It has been interesting to watch Michael Arrington (aka the “Wizard of Web 2.0″) launch a tsunami of outrage against Comcast in California after his high-speed connection was cut off on Friday night, and Comcast failed to provide him with a sufficient response. As Jeff Jarvis notes, Arrington is one guy you “don’t want to piss off”.

What I found particularly interesting about Arrington’s high-speed temper tantrum is how much Canada needs a Michael Arrington – someone to lead the charge against high-speed ISPs that operate sweet profit machines in a market where consumers increasingly get the short end of the stick.

If you’re a high-speed customer in Canada, your troubles include:

- Steadily higher prices, although the ISPs contend you also get faster download speeds (in theory, I would argue).

- Bandwidth shaping/throttling – something the ISPs argue they need to do to “manage the network” to battle all those evil P2P. This includes Bell Canada throttling its wholesale customers that re-sell Bell’s high-speed service.

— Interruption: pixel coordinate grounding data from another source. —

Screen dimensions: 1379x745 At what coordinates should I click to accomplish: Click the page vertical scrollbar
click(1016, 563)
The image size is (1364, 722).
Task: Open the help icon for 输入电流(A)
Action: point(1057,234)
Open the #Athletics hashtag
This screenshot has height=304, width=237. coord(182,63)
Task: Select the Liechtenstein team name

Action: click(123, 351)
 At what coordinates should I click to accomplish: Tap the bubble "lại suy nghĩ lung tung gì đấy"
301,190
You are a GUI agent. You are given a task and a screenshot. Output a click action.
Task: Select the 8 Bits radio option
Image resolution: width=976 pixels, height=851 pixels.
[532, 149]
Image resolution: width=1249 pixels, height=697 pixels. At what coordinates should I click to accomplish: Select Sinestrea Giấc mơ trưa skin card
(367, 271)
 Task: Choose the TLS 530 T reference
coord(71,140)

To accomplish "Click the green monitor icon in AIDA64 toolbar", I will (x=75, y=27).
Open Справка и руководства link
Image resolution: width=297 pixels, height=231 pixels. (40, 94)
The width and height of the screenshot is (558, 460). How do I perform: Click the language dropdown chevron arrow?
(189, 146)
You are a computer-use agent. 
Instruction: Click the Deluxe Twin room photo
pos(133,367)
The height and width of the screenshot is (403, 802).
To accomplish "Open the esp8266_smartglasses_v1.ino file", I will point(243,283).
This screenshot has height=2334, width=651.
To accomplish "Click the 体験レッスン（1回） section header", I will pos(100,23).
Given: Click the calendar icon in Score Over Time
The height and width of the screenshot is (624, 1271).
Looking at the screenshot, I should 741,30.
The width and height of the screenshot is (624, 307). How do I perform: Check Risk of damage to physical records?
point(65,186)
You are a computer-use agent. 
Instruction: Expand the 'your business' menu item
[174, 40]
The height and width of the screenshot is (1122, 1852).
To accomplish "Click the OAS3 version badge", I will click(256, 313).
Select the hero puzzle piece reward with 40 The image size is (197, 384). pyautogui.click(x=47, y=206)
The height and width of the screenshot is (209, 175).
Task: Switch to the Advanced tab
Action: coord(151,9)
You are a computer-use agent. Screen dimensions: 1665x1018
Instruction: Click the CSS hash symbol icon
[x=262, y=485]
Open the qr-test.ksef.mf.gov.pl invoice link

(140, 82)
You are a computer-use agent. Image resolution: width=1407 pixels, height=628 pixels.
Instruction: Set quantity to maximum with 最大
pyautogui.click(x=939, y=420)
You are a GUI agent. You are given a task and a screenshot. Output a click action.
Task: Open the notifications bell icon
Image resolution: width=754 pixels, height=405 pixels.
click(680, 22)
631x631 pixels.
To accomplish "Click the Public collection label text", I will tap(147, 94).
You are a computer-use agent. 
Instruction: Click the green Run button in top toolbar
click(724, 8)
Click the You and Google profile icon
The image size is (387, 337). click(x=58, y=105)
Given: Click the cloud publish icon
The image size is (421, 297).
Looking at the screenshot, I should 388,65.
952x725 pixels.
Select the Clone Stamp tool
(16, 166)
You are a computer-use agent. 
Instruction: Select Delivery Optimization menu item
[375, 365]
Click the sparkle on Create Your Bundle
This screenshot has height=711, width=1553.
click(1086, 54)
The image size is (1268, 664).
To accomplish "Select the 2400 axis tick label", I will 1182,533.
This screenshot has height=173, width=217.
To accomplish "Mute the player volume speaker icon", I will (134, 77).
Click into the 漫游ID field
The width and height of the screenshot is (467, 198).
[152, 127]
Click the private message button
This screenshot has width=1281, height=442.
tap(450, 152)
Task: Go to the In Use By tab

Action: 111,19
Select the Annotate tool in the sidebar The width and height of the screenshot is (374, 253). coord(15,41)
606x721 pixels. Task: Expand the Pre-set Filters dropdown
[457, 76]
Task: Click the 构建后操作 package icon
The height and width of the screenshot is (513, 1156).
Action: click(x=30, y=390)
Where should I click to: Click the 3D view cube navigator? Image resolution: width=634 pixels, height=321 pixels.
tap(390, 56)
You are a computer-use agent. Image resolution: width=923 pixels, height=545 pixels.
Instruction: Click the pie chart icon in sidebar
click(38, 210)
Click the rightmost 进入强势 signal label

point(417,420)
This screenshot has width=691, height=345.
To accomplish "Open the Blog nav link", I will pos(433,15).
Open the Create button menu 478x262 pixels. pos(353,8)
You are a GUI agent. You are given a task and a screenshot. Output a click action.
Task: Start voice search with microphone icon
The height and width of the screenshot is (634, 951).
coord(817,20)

- Bandwidth caps (They’ve been around for several years, although didn’t get much publicity until recently.

- An unfortunate lack of competition. In most markets, there are only two players but price is never used as a competitive tool. It didn’t help that the Canadian government let Rogers and Bell acquire Inukshuk, our only national Wi-Max player.

- A federal government with no willingness to explore network neutrality, even though it’s becoming an issue that could impact our ability to compete and innovate

Canada needs something who’s willing to lead the charge, wave the flag and make it clear that I the consumer is “mad as hell and I’m not going to take this anymore! Maybe, it’s Michael Geist or perhaps the Canadian Association of Internet Providers, which recently filed a complaint with the CRTC asking it to direct Bell Canada to cease and desist from throttling its wholesale Internet service.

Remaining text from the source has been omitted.